(Items listed in a dataset)

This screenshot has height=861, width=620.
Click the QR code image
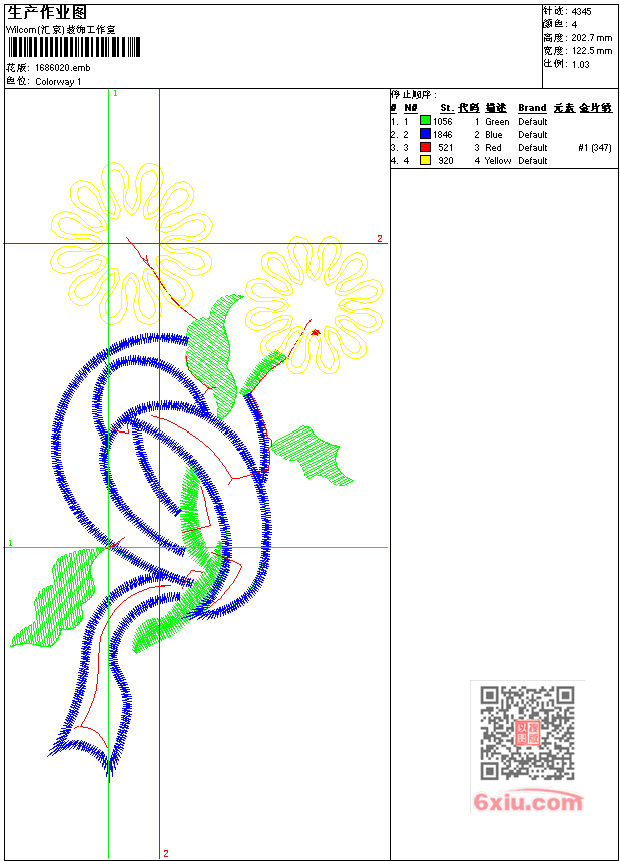(527, 733)
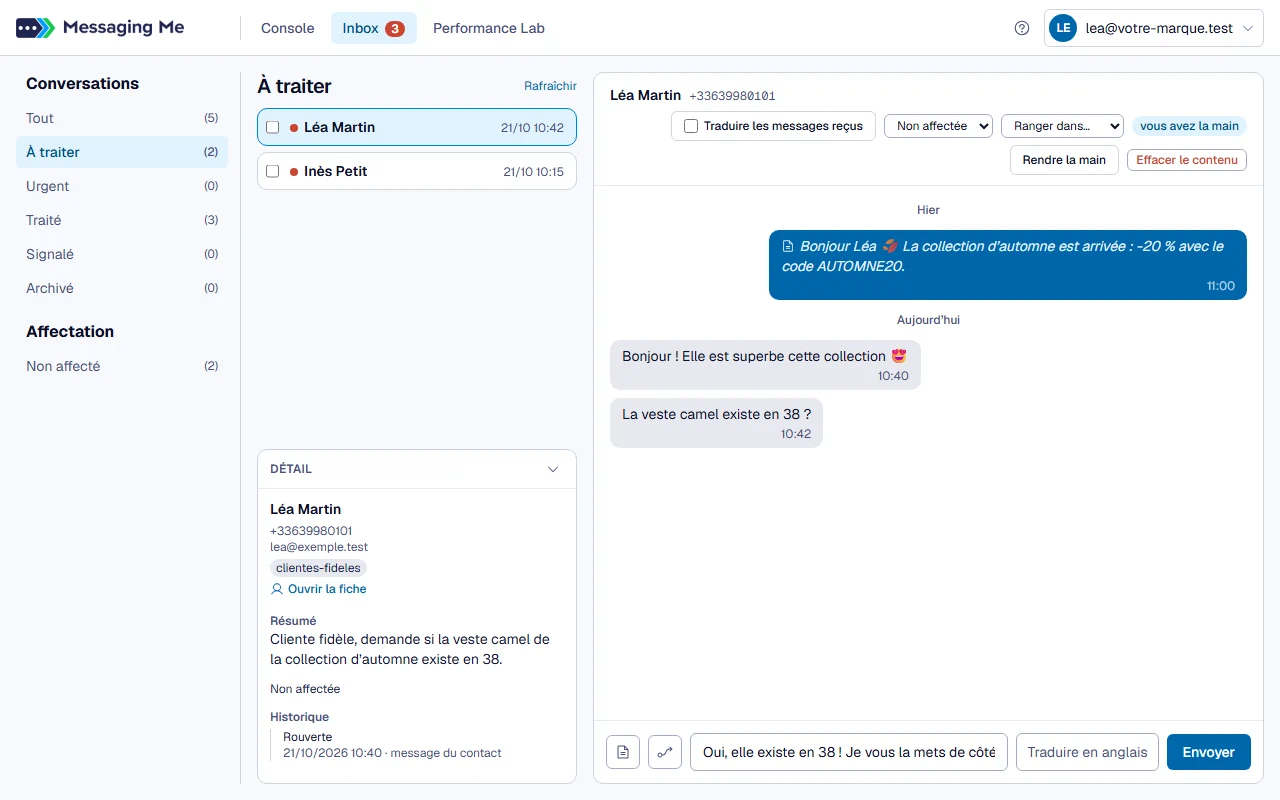The width and height of the screenshot is (1280, 800).
Task: Open the Console tab
Action: [x=288, y=28]
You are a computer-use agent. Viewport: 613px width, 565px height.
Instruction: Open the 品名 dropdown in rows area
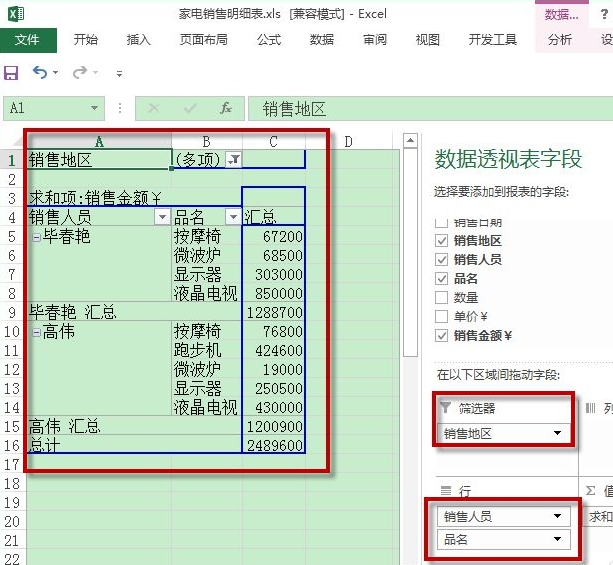(556, 540)
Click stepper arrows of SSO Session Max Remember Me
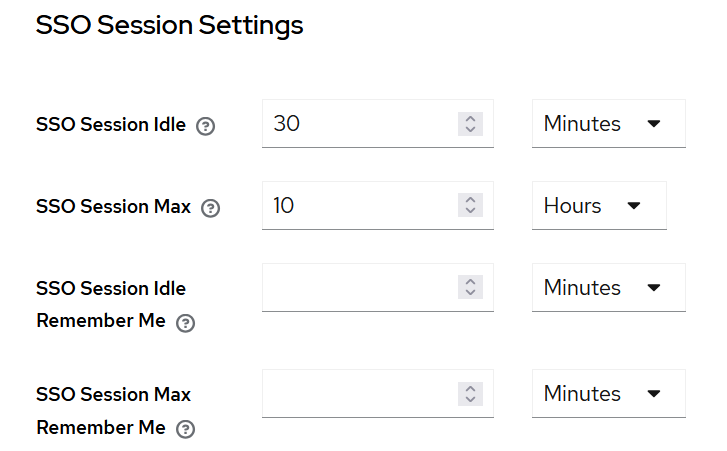The image size is (727, 451). 470,393
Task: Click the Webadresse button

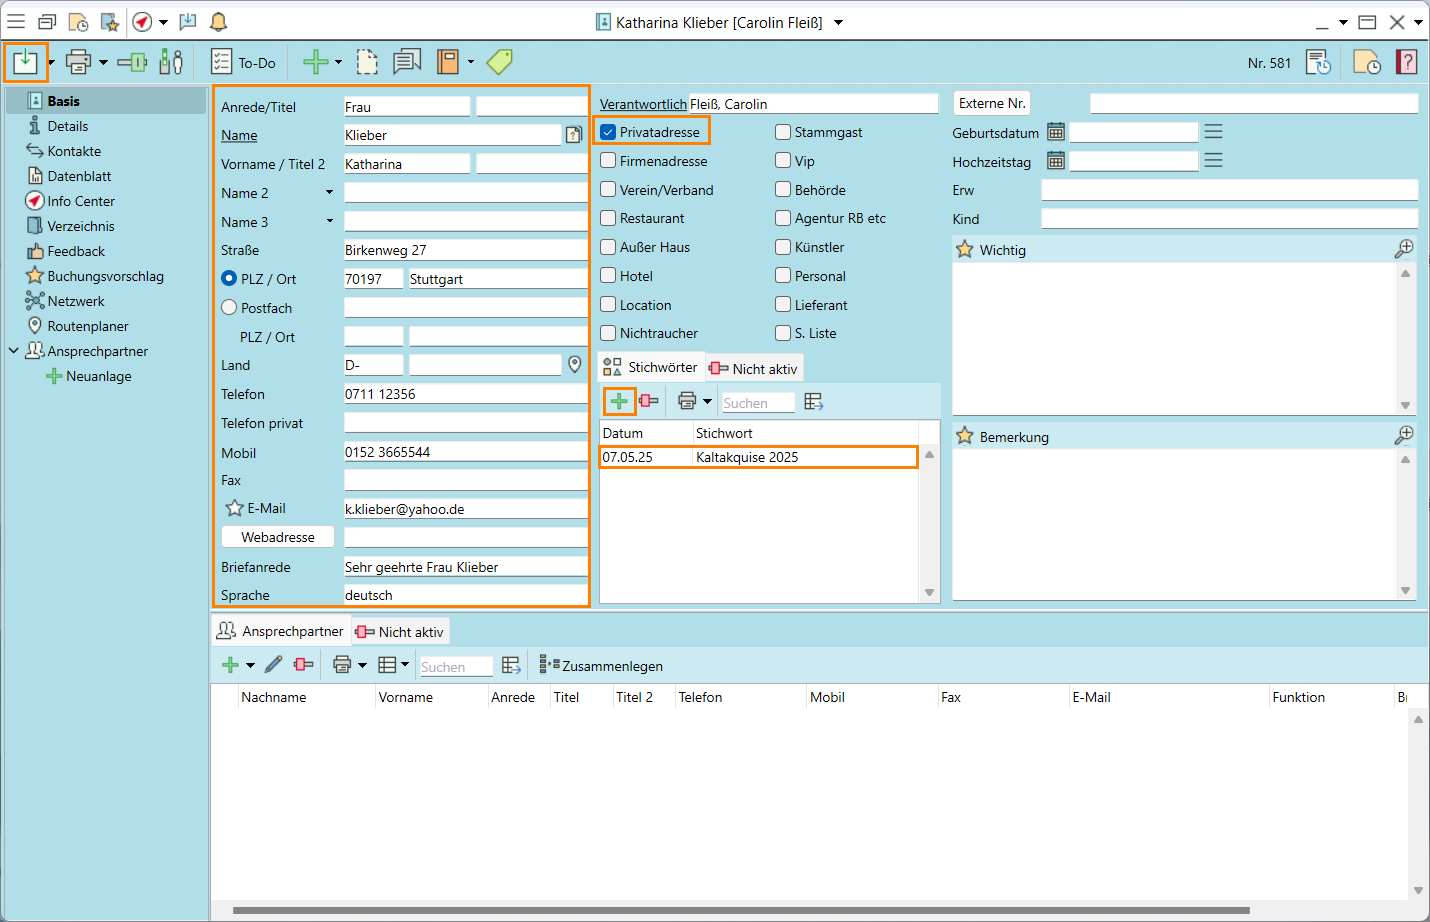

■ **TASK**:
Here the job is to print all the data exactly, skipping any image.

■ **REPLY**:
This screenshot has height=861, width=620.
Click the QR code image
(527, 733)
The width and height of the screenshot is (1280, 800).
Task: Open the Console tab
Action: [x=288, y=28]
You are a computer-use agent. Viewport: 613px width, 565px height.
Instruction: Open the 品名 dropdown in rows area
(556, 540)
Click stepper arrows of SSO Session Max Remember Me
The image size is (727, 451). 470,393
Task: Click the Webadresse button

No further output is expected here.